**SOURCE DOCUMENT**:
"""

# took this photo in a petshop so that i could find out later.



## zazz (Apr 5, 2008)

any ideas??? i cant make out the label at all. and the staff havent got a clue what they are selling.


----------



## Rift485 (Dec 3, 2004)

Some sort of Geophagus as far as I can tell.


----------



## zazz (Apr 5, 2008)

thanks :thumb:


----------



## Rift485 (Dec 3, 2004)

Looking again at the sign it looks like it was supposed to say "Surinamensis" which is a species of Geo. Usually anything labeled a Surinamensis is mis-labeled bc those are very rare.


----------



## SinisterKisses (Feb 24, 2004)

Yes, anything labeled Geophagus surinamensis is almost always a similar but completely different species. I think the most common substitute is a G. altifron, but don't quote me on that. There are quite a few "suri" type Geos that look practically identical.


----------



## gage (Feb 7, 2007)

"""

Dataset rows:
"""

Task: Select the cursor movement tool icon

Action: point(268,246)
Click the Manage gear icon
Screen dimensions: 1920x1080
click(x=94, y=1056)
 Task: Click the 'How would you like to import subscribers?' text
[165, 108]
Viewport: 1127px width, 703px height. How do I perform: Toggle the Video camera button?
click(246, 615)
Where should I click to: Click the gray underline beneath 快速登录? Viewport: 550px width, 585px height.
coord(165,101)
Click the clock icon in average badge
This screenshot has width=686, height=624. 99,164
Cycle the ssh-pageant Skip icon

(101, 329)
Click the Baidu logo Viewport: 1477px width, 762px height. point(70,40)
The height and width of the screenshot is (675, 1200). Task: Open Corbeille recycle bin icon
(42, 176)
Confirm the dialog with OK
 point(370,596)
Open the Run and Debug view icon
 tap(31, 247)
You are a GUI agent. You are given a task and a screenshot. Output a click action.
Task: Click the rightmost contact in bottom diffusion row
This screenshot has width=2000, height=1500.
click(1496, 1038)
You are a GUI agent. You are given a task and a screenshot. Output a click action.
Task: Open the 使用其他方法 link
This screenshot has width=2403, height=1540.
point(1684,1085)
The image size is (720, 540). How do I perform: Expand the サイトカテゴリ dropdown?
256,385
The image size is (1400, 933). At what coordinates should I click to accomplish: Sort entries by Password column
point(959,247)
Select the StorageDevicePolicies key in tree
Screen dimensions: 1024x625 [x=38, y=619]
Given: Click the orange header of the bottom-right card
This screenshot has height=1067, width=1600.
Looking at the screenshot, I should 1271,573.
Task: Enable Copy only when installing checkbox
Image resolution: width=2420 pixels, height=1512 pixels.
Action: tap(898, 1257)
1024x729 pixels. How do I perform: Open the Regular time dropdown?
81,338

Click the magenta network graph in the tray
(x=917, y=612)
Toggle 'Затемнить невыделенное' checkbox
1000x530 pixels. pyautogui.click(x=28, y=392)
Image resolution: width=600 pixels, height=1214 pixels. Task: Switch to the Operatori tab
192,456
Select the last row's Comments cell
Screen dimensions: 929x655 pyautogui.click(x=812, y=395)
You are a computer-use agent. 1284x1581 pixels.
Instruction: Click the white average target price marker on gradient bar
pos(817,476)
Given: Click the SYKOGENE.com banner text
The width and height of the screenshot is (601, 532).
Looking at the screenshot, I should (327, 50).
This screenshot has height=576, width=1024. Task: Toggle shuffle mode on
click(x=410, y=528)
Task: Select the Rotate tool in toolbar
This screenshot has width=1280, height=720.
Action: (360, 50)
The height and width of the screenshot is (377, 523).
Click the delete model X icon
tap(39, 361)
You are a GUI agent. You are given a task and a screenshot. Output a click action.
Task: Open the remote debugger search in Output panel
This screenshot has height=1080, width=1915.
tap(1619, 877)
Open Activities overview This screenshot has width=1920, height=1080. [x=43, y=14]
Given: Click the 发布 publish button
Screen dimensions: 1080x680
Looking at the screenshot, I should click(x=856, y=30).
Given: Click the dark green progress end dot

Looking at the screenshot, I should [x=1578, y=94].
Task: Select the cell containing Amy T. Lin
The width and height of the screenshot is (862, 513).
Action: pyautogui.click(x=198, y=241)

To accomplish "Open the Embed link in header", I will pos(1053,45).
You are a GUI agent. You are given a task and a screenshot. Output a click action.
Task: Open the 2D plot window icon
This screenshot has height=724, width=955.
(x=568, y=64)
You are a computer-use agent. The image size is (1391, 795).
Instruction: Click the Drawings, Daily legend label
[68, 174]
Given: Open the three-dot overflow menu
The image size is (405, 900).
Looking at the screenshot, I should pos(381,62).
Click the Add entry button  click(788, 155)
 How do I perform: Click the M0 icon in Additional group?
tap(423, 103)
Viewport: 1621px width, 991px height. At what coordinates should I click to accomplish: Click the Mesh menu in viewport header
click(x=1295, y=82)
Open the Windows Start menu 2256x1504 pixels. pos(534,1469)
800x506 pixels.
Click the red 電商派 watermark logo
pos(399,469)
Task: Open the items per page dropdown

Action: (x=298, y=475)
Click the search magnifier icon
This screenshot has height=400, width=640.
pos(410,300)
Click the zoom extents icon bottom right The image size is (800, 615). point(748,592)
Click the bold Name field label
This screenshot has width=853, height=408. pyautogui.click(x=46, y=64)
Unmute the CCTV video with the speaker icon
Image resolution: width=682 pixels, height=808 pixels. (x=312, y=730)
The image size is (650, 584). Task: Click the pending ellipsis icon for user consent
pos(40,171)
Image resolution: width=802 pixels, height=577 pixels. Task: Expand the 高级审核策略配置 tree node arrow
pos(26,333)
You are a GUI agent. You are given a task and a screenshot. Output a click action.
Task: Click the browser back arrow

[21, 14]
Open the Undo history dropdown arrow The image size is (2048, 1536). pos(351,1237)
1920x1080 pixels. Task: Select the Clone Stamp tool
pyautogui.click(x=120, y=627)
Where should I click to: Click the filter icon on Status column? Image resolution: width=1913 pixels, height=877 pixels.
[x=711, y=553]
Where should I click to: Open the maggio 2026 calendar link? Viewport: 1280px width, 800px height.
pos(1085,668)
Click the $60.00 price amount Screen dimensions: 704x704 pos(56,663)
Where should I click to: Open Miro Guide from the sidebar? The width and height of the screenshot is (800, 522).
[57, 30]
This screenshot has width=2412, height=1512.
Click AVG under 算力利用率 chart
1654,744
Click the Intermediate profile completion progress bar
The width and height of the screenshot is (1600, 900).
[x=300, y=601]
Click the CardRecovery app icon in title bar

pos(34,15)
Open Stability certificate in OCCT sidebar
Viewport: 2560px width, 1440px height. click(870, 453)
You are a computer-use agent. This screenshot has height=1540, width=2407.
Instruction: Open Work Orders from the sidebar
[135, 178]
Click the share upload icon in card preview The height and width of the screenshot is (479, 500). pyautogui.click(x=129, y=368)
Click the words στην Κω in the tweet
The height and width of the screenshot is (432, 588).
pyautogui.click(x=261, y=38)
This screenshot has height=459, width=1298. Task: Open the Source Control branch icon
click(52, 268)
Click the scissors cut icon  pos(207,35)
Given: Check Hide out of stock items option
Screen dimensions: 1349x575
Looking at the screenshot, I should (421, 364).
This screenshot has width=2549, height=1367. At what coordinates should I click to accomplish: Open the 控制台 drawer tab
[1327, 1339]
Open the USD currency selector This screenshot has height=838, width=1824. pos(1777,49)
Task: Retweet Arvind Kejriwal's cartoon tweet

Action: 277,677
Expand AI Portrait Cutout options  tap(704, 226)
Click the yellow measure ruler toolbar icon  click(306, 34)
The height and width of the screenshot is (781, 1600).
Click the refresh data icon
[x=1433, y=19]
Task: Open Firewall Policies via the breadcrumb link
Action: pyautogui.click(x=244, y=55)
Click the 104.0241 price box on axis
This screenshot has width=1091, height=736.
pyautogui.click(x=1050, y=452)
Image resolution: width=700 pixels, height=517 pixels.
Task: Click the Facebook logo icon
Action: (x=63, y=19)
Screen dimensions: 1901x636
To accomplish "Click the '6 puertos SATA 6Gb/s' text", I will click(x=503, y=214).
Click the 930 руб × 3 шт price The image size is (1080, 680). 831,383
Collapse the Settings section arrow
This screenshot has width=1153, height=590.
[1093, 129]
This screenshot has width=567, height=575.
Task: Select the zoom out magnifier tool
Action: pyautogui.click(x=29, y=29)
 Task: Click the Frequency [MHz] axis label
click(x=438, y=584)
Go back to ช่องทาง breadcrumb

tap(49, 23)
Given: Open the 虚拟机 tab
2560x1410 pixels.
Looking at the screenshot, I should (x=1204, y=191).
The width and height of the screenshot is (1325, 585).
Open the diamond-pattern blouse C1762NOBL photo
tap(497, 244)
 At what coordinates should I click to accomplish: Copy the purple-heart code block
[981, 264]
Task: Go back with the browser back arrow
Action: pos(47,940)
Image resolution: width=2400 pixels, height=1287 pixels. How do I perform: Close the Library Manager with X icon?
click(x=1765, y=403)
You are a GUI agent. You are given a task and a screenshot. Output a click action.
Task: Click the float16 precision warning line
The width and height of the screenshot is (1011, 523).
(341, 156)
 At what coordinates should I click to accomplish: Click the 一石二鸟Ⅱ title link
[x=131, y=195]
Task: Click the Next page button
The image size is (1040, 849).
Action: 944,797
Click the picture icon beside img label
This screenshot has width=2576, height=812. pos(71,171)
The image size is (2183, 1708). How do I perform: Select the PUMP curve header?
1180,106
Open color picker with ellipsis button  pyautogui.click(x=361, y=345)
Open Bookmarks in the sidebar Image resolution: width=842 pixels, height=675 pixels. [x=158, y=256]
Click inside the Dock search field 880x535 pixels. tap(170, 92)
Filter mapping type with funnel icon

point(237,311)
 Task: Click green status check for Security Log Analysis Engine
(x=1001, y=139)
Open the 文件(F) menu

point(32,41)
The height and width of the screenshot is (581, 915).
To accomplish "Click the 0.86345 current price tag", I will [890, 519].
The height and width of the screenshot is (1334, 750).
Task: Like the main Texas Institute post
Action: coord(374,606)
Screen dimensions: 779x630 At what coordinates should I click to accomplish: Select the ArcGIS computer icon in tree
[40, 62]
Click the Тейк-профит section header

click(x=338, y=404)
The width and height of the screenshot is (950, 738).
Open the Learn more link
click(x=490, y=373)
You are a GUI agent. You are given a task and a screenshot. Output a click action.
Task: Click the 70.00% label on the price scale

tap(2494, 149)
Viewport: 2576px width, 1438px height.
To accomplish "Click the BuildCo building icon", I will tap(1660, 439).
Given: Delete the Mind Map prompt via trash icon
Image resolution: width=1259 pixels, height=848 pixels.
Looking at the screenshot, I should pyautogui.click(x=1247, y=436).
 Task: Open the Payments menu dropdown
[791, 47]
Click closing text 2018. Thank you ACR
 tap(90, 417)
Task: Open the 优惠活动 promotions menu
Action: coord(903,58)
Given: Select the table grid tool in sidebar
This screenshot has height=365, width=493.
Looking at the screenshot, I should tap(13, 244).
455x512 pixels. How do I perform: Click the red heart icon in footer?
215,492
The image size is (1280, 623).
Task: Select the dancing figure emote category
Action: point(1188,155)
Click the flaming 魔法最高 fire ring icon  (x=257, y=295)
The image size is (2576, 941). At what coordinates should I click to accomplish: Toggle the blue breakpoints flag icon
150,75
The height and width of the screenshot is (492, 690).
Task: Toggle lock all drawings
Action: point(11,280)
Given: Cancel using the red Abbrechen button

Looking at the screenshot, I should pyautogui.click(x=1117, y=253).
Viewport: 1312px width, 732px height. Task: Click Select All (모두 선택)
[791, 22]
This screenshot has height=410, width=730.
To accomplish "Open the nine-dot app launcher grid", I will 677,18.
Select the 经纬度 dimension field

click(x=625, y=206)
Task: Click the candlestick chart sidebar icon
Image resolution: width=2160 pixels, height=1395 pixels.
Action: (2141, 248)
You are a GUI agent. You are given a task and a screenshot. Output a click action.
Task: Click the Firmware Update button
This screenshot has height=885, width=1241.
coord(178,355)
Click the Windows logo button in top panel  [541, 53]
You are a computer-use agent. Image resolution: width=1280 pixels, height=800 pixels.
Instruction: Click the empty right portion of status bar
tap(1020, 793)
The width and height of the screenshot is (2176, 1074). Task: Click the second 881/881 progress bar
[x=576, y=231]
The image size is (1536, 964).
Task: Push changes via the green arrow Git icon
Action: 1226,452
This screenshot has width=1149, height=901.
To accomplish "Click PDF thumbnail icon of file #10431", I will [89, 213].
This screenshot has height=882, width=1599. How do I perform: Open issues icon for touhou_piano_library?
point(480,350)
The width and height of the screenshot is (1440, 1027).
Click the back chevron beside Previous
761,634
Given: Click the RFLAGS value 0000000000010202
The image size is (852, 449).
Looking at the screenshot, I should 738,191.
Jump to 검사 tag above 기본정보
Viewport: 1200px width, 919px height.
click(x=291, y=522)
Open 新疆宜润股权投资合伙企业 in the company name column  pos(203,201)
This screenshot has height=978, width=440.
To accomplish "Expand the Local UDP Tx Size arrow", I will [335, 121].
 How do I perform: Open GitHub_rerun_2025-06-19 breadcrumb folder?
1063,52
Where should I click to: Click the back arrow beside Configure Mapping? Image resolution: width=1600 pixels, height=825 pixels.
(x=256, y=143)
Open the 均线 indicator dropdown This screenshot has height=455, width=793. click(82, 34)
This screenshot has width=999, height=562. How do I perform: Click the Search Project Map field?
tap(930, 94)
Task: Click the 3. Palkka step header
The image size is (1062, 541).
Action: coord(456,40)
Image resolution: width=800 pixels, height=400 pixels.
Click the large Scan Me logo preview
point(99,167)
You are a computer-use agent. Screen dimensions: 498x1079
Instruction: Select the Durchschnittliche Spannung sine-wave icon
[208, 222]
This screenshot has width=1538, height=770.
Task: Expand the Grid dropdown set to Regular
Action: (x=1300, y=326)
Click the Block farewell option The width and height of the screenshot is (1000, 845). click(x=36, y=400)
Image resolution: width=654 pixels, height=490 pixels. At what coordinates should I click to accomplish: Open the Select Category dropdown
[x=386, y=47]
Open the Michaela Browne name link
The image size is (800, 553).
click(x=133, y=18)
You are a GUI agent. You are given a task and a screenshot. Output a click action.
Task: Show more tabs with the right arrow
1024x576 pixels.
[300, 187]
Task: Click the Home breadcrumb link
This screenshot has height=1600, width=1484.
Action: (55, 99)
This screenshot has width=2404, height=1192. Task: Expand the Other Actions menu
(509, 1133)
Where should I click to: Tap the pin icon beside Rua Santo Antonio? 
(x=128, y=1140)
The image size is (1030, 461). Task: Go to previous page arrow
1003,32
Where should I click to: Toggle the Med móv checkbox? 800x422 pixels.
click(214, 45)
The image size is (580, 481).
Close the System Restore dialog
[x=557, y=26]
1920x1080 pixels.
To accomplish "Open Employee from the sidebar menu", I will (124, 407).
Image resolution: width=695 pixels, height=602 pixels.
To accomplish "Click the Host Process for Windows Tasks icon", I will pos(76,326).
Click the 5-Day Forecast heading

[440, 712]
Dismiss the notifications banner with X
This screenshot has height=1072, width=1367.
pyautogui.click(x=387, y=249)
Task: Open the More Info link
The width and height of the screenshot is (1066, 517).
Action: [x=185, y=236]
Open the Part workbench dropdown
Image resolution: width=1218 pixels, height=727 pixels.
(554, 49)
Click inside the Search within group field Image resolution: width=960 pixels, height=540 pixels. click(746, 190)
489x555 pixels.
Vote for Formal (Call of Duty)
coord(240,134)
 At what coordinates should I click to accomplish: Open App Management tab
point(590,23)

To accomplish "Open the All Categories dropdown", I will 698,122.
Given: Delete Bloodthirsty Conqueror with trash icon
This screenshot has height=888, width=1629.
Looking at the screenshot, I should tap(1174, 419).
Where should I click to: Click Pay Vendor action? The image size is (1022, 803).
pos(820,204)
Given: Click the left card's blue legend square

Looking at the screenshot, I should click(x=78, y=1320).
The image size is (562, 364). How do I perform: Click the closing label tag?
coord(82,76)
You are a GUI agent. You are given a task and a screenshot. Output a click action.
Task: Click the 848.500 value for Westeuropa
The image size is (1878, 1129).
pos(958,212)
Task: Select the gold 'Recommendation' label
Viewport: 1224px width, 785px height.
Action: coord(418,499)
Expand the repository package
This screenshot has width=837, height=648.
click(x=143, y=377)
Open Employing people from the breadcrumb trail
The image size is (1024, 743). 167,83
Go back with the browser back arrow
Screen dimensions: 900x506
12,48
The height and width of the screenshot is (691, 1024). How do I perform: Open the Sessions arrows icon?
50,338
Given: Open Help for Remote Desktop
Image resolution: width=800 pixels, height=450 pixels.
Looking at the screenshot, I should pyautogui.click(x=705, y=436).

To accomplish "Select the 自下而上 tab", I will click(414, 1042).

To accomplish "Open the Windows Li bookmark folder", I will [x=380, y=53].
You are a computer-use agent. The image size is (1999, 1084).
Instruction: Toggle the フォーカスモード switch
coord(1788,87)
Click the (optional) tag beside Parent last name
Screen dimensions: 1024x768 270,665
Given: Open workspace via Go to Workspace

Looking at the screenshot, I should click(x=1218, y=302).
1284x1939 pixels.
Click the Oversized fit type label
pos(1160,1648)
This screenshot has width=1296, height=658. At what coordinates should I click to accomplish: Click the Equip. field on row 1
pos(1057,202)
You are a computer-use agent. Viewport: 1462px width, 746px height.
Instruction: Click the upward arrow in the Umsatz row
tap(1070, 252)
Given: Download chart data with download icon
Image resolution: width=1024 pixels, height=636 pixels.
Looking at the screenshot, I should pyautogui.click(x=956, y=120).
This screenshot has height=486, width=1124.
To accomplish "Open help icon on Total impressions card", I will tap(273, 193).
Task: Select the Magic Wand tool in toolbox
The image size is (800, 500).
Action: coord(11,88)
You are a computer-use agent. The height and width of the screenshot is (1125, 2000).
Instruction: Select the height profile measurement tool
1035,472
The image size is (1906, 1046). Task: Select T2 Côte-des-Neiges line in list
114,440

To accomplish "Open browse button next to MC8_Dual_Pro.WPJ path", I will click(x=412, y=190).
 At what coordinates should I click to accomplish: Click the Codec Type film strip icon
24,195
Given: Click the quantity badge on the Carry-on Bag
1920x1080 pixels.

"""

Please carry on the forum thread about identifying the Geophagus photographed in a pet shop from the point where it stops.

**ANSWER**:
judging by the ones showing color in that tank, i would guess they were altifrons.

i think your rght SK, i believe altifrons is the common one.


----------



## needmoretanks! (Dec 7, 2006)

just curious......but does that say $100????


----------



## SinisterKisses (Feb 24, 2004)

Lol the OP who posted the picture is listed as being in Asia...so I think it's pretty safe to say that is not in dollars.


----------



## Rift485 (Dec 3, 2004)

I bet they're more rare and expensive over there too.


----------



## needmoretanks! (Dec 7, 2006)

Boy someone needs to be a little more observant!  That does make more sense.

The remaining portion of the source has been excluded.